WHAT YOU WILL DO: In the entries that follow, the line with "成都办公室装修设计 (632, 2524)" opens the range and the line with "088-1181999 (273, 494)" closes it; repeat that range exactly, both lines included.

****************

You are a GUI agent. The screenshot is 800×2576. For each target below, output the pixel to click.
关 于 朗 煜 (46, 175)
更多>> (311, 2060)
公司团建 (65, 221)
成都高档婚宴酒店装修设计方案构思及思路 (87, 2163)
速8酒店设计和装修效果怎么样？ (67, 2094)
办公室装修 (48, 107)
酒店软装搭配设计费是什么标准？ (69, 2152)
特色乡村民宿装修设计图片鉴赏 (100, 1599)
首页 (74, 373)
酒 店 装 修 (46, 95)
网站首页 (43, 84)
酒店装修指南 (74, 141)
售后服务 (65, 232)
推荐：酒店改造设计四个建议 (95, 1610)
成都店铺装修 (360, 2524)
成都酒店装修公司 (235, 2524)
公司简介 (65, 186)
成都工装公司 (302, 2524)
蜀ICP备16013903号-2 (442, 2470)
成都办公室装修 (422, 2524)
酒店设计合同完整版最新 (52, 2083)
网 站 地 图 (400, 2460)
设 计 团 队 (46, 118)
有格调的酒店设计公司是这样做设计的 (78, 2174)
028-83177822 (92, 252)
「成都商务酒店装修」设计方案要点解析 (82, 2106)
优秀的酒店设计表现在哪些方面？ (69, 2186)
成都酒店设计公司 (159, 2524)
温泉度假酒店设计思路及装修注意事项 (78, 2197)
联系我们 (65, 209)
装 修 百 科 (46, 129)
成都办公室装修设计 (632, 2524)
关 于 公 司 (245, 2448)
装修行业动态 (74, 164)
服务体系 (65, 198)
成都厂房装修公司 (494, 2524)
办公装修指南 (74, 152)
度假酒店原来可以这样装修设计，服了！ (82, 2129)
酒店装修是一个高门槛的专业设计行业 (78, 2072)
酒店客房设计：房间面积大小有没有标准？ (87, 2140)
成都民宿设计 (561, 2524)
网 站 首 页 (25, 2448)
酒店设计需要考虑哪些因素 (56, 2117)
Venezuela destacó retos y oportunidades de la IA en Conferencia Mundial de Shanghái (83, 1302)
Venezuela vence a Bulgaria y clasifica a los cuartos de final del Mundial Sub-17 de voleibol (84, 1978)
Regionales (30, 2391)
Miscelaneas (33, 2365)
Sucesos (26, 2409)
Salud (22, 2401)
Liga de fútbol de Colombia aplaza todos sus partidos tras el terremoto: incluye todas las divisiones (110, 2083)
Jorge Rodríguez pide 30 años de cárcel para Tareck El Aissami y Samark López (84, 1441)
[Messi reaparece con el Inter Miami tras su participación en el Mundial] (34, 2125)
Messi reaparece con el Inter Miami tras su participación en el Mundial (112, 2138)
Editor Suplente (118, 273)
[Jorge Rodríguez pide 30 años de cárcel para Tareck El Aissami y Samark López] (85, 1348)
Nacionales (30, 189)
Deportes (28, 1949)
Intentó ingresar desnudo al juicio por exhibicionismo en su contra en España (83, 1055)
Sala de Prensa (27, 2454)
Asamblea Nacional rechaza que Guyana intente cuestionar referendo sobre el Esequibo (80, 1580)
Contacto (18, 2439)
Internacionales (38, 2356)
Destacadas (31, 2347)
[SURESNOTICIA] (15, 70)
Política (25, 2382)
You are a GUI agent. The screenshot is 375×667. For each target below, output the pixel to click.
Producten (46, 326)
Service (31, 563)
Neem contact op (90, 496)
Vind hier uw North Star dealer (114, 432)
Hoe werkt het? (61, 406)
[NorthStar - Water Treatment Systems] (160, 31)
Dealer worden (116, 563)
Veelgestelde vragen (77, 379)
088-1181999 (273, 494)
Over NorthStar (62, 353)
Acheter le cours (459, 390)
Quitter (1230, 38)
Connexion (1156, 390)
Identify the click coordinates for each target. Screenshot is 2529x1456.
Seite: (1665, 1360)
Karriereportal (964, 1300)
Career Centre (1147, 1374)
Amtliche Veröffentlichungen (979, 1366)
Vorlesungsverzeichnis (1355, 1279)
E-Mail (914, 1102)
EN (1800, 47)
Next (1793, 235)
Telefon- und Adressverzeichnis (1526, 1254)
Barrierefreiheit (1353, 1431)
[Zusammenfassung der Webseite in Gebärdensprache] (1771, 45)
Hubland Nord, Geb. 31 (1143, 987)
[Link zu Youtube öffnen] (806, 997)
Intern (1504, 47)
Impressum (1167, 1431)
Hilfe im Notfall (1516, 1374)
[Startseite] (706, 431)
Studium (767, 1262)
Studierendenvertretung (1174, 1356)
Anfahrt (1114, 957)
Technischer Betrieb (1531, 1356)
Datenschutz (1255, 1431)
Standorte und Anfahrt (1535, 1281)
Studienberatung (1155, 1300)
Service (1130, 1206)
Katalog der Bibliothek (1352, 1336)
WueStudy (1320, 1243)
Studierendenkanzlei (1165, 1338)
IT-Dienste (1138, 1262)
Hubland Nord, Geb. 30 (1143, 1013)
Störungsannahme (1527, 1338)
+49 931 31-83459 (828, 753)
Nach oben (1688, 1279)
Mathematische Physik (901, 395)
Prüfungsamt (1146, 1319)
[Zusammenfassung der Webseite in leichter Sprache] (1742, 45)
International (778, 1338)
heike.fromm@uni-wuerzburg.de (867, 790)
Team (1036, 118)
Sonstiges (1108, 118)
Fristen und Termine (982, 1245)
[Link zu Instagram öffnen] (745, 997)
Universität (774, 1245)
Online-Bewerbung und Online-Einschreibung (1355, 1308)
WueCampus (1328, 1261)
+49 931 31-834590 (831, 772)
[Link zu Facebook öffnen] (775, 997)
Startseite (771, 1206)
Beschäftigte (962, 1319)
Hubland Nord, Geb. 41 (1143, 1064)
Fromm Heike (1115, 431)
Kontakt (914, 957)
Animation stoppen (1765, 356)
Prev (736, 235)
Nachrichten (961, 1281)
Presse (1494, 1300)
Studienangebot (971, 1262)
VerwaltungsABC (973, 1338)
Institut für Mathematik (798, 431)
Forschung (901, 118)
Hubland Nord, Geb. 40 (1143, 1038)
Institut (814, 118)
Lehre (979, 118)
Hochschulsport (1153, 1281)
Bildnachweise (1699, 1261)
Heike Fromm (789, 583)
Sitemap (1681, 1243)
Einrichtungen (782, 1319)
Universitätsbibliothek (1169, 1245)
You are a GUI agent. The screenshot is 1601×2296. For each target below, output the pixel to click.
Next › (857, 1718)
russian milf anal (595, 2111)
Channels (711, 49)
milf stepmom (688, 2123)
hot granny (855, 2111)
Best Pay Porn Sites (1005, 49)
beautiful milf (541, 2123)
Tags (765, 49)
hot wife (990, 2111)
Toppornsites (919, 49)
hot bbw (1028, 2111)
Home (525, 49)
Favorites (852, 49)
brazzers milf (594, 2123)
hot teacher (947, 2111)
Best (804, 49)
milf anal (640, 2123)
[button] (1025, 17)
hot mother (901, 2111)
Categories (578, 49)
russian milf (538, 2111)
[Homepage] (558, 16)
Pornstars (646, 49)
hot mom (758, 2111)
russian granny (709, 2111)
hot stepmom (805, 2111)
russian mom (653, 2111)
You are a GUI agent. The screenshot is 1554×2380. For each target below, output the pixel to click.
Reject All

****************

REPLY TO THE EXERCISE:
成都办公室装修设计 (632, 2524)
关 于 公 司 (245, 2448)
装修行业动态 (74, 164)
服务体系 (65, 198)
成都厂房装修公司 (494, 2524)
办公装修指南 (74, 152)
度假酒店原来可以这样装修设计，服了！ (82, 2129)
酒店装修是一个高门槛的专业设计行业 (78, 2072)
酒店客房设计：房间面积大小有没有标准？ (87, 2140)
成都民宿设计 (561, 2524)
网 站 首 页 (25, 2448)
酒店设计需要考虑哪些因素 (56, 2117)
Venezuela destacó retos y oportunidades de la IA en Conferencia Mundial de Shanghái (83, 1302)
Venezuela vence a Bulgaria y clasifica a los cuartos de final del Mundial Sub-17 de voleibol (84, 1978)
Regionales (30, 2391)
Miscelaneas (33, 2365)
Sucesos (26, 2409)
Salud (22, 2401)
Liga de fútbol de Colombia aplaza todos sus partidos tras el terremoto: incluye todas las divisiones (110, 2083)
Jorge Rodríguez pide 30 años de cárcel para Tareck El Aissami y Samark López (84, 1441)
[Messi reaparece con el Inter Miami tras su participación en el Mundial] (34, 2125)
Messi reaparece con el Inter Miami tras su participación en el Mundial (112, 2138)
Editor Suplente (118, 273)
[Jorge Rodríguez pide 30 años de cárcel para Tareck El Aissami y Samark López] (85, 1348)
Nacionales (30, 189)
Deportes (28, 1949)
Intentó ingresar desnudo al juicio por exhibicionismo en su contra en España (83, 1055)
Sala de Prensa (27, 2454)
Asamblea Nacional rechaza que Guyana intente cuestionar referendo sobre el Esequibo (80, 1580)
Contacto (18, 2439)
Internacionales (38, 2356)
Destacadas (31, 2347)
[SURESNOTICIA] (15, 70)
Política (25, 2382)
You are a GUI agent. The screenshot is 375×667. For each target below, output the pixel to click.
Producten (46, 326)
Service (31, 563)
Neem contact op (90, 496)
Vind hier uw North Star dealer (114, 432)
Hoe werkt het? (61, 406)
[NorthStar - Water Treatment Systems] (160, 31)
Dealer worden (116, 563)
Veelgestelde vragen (77, 379)
088-1181999 (273, 494)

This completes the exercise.